After a fair amount of shoving and swearing, we decided that the only thing to do was turn the bath on its side and hang a large amount of it past the back of the boat and allow it to ‘hover' over the water; we would then try to slide it into the engine room. To achieve this, Geoff, being river side, would have to balance on the four-inch gunwales as the bath was taking up the whole of the back of the boat.

I'm still not entirely sure what
actually
happened, but I have a horrible feeling that it was all my fault. With all the shoving and pushing, I finally lost tolerance and gave the bath an almighty push, no doubt thinking that as planning and manoeuvring were proving a waste of time, I was going to go with outright thuggery. I am pretty sure it was me that pushed Geoff off the back of the boat and into the river, and I'm fairly sure it was me, watching the bath slide off after him, who made no move to save either of them. I know for a fact that it was me who thought, ‘I wonder if that bath is going to sink?' I do remember thinking that I didn't want to fall into the river; one of us splashing about risking Weil's disease was more than enough, and I had a new pair of trainers on.

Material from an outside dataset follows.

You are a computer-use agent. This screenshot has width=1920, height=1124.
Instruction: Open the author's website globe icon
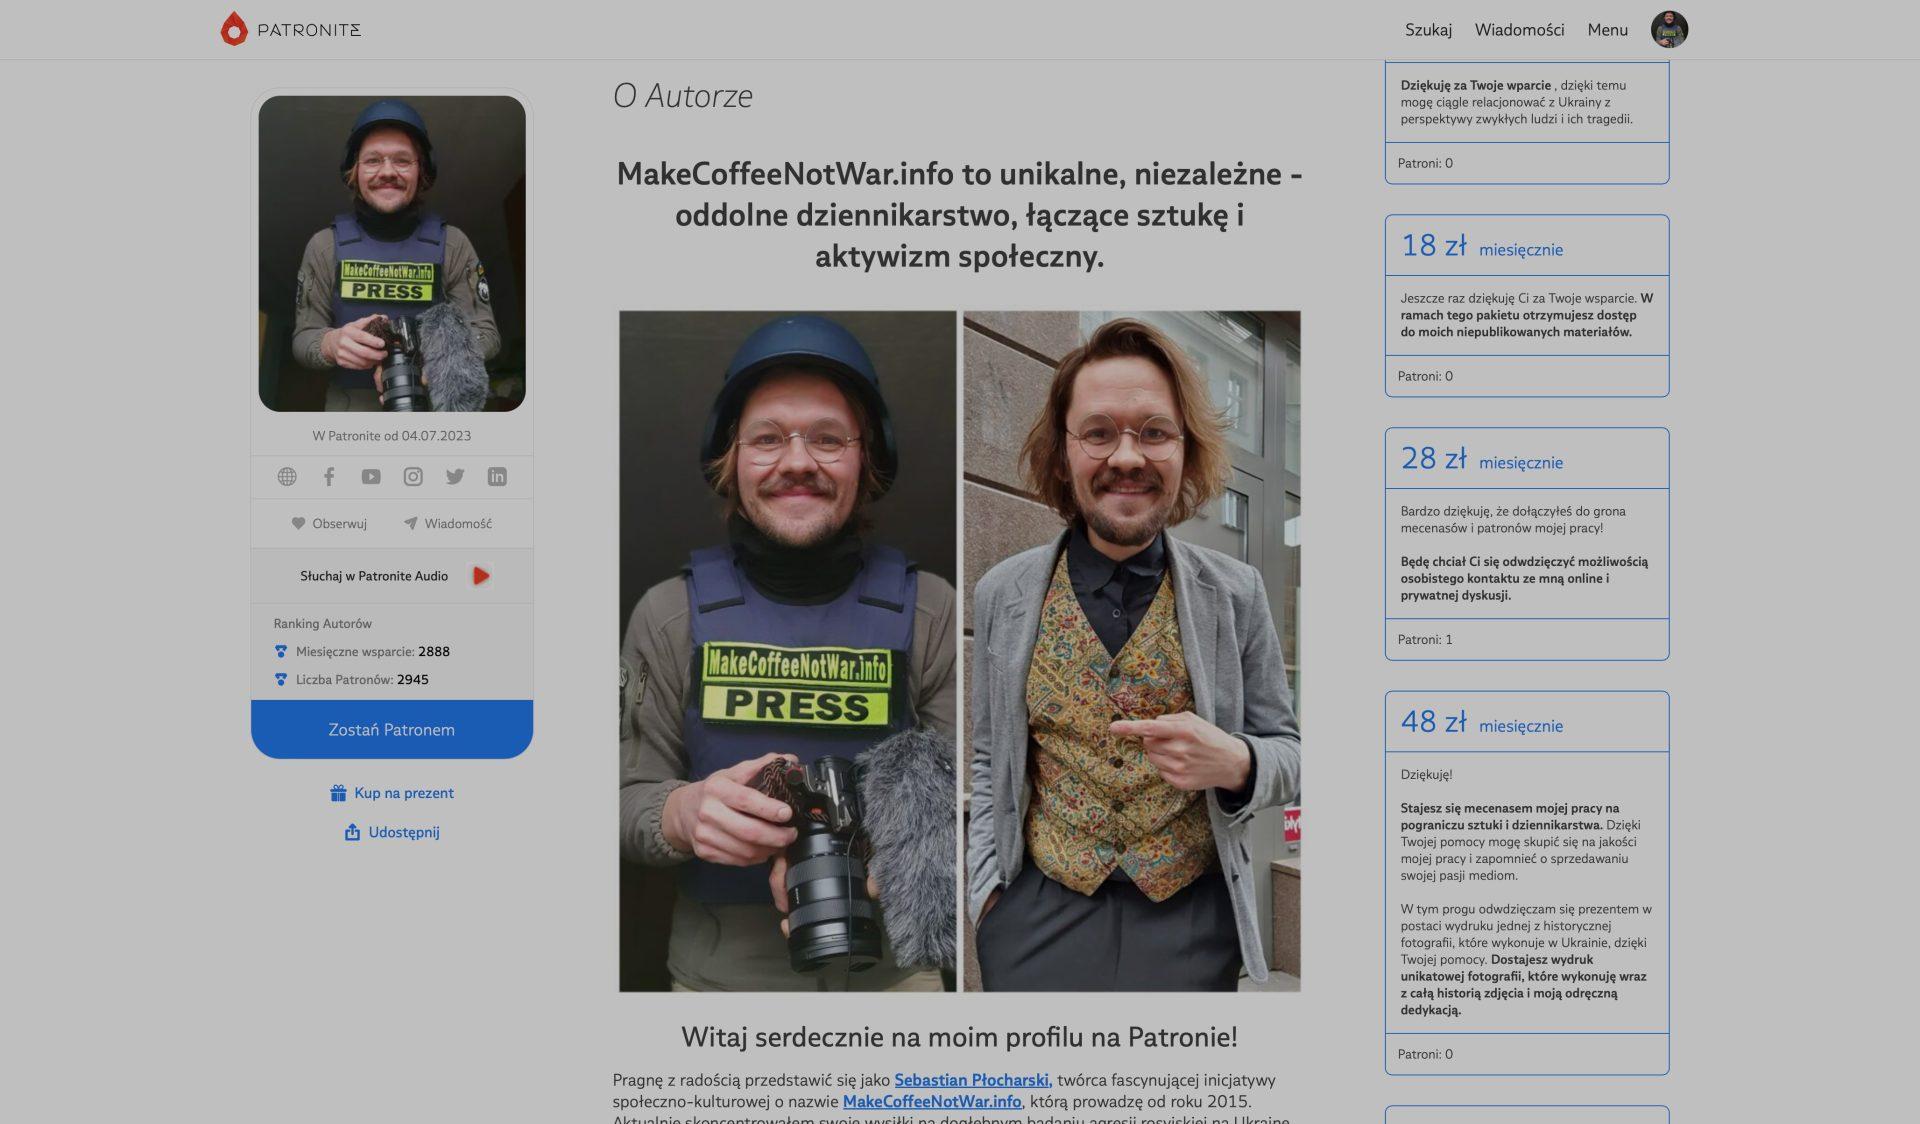tap(287, 477)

With a certain sense of relief, I realised that, as the plug had been firmly wedged into the plughole to stop us from losing it, the wretched thing was actually floating. Geoff, floating with it, had pushed it around the back of the boat, stopping only when the bath bumped gently against the bank. He then stood up in the scant foot of mud and water in which he had been trying to swim and, narrowing his eyes, looked up at me. I was desperately trying to keep a straight face and still leaning nonchalantly on the roof of the engine room.

‘Do you think,' he gave me his patented ‘I am just about keeping my temper but one more thing is going to make me lose it big time' face, ‘that you could possibly – if you have nothing better to do – come and get this on to dry land?'

I know that face, and, wincing slightly, I leapt off the boat and pulled the bath out of the river. Geoff hauled himself out and stood, shivering, dripping water, mud and weed all over my new trainers; somehow I felt that complaining wouldn't really get me any sympathy. Three hours later, the bath was finally in the bathroom and Geoff was dry and full of tea (which always puts him in a better mood). It transpired that dumping the bath into the river showed us exactly how to get it lined up for the back doors, we threw it back in the river and brought it around the far side of the boat, then (
both
of us dry and on the back plate this time), we dragged it aboard in exactly the right position, where it went through the doors with no fuss at all. There was one minor ‘hold your breath' moment when we were juggling it past the bedroom wall but although it scraped on both sides, it went through. I can only hope that no one ever wants to take it out because, with the later addition of the bedroom door, that bath is there to stay.